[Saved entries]
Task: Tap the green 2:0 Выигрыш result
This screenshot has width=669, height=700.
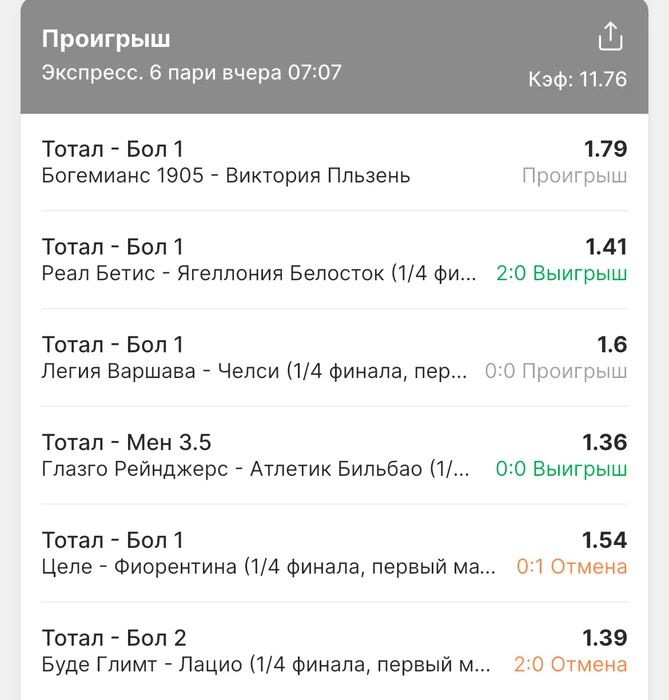Action: 561,273
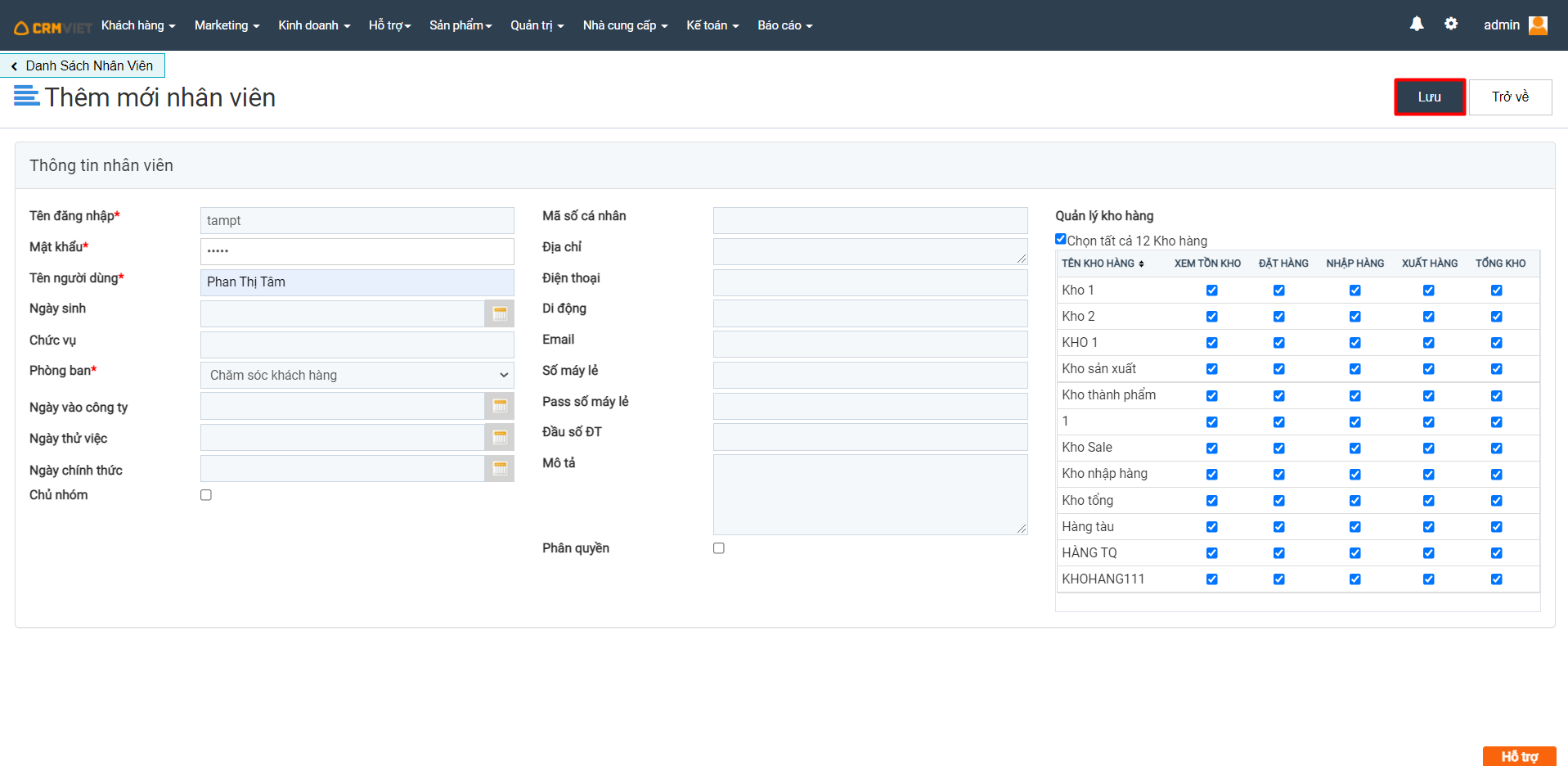Enable the Chủ nhóm checkbox
1568x766 pixels.
pyautogui.click(x=206, y=495)
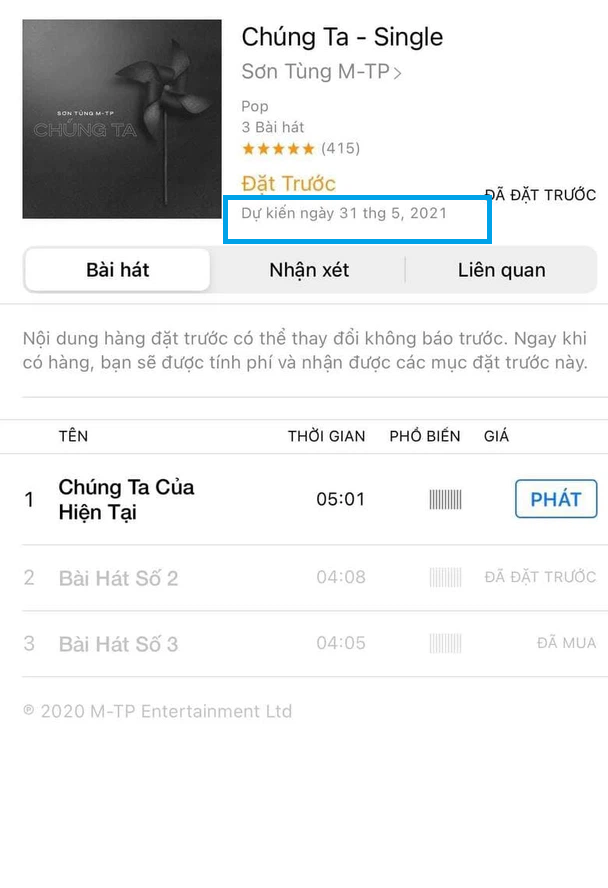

#### [HOW TO COMPLETE THIS TASK]
For your answer, write out the data exactly and drop every picture.

#### [REPLY TO THE TASK]
Task: Tap the green 2:0 Выигрыш result
This screenshot has width=669, height=700.
Action: 561,273
Enable the Chủ nhóm checkbox
1568x766 pixels.
pyautogui.click(x=206, y=495)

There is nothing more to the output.